╭─ Data lines

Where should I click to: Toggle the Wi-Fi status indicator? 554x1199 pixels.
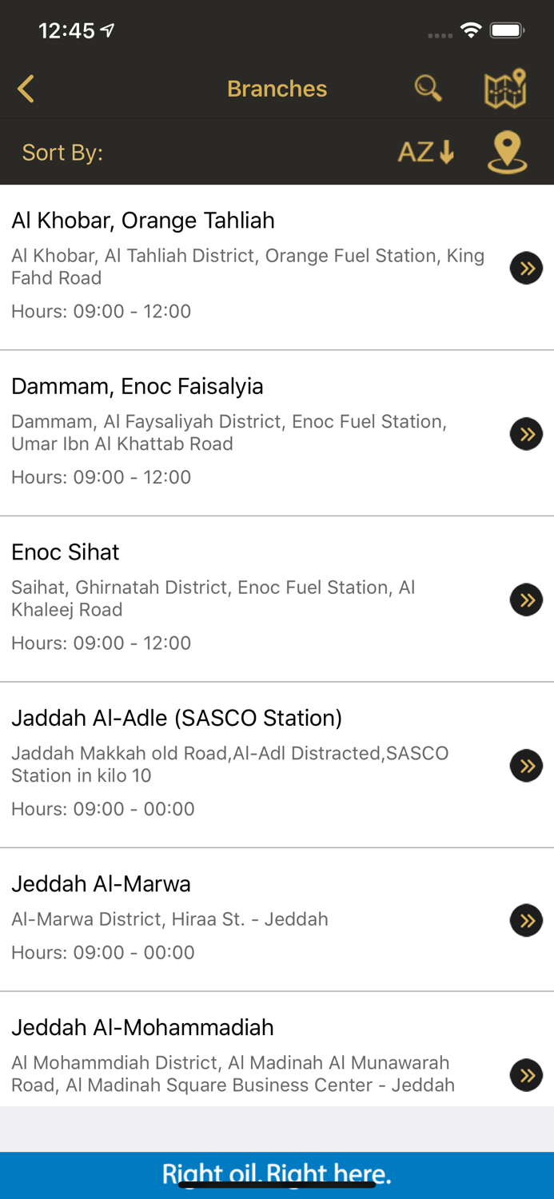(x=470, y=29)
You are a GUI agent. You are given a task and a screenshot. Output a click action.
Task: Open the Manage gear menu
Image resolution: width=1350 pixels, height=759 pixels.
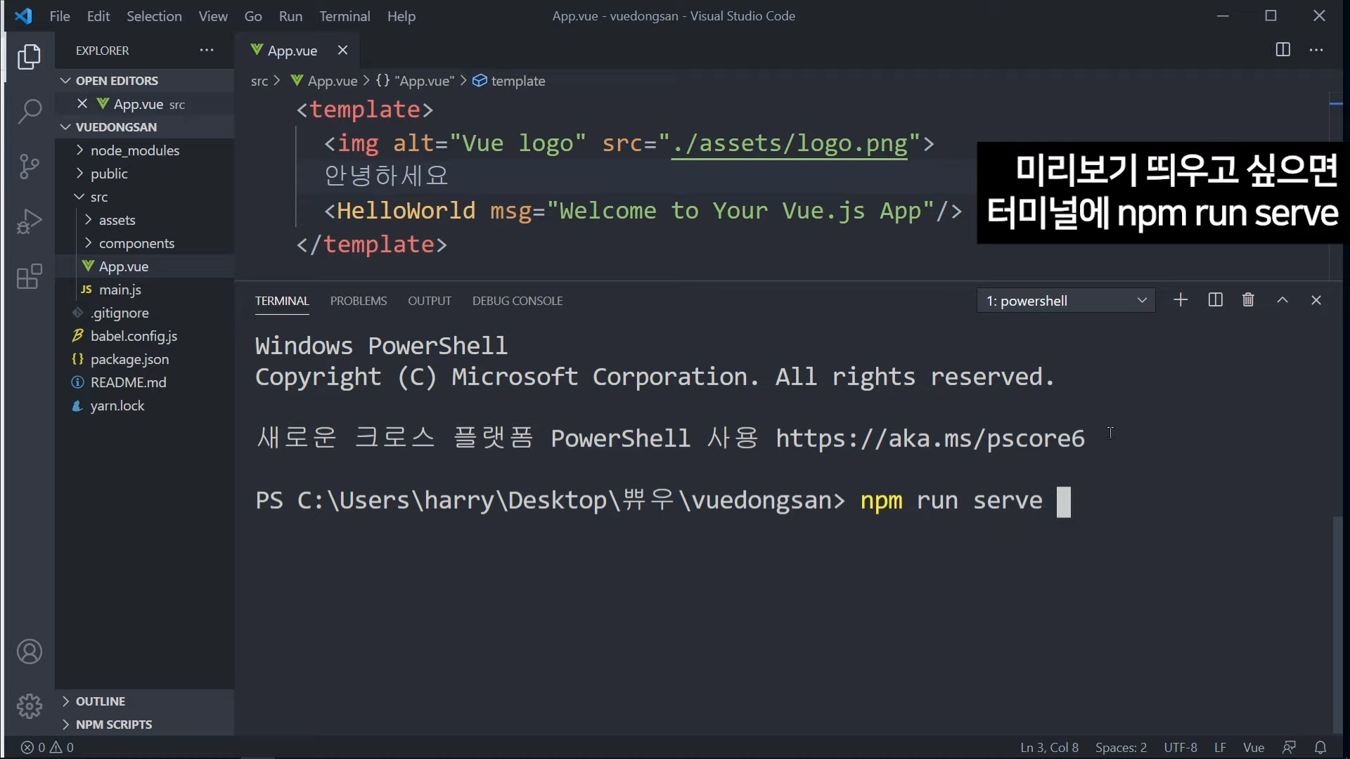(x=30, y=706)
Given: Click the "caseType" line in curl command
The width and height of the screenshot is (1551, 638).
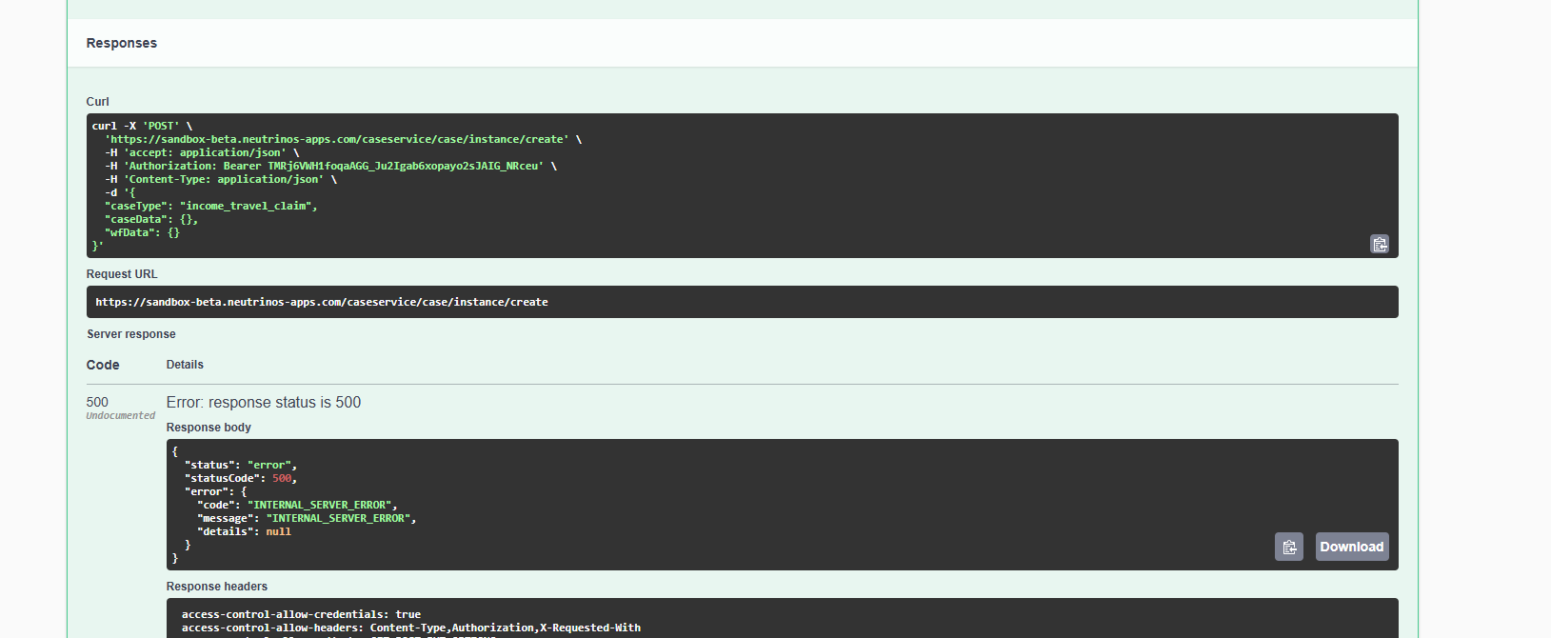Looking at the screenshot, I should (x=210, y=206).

╰─
╭─ Data lines

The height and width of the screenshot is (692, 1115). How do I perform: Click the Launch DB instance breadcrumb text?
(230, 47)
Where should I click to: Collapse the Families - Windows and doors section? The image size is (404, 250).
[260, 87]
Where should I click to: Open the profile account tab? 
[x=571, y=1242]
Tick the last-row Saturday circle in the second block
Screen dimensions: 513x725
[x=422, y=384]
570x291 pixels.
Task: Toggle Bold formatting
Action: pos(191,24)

╰─
╭─ Data lines

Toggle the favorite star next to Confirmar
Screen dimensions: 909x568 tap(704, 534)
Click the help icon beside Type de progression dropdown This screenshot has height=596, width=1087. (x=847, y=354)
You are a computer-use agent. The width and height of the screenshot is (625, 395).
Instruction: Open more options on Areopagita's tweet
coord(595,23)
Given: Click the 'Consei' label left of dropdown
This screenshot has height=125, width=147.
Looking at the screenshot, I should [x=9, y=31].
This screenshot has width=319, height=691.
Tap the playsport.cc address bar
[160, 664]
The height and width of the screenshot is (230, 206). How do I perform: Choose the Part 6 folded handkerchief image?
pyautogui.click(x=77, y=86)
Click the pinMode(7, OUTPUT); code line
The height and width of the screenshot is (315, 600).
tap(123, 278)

╰─

▶ What to do
Rewrite the listing from the line with "You are a computer-use" to the line with "tap(123, 278)", substituting "URL bar" for "address bar" and leaving everything else unchanged.

▶ Exercise output
You are a computer-use agent. The width and height of the screenshot is (625, 395).
Instruction: Open more options on Areopagita's tweet
coord(595,23)
Given: Click the 'Consei' label left of dropdown
This screenshot has height=125, width=147.
Looking at the screenshot, I should [x=9, y=31].
This screenshot has width=319, height=691.
Tap the playsport.cc URL bar
[160, 664]
The height and width of the screenshot is (230, 206). How do I perform: Choose the Part 6 folded handkerchief image?
pyautogui.click(x=77, y=86)
Click the pinMode(7, OUTPUT); code line
The height and width of the screenshot is (315, 600).
tap(123, 278)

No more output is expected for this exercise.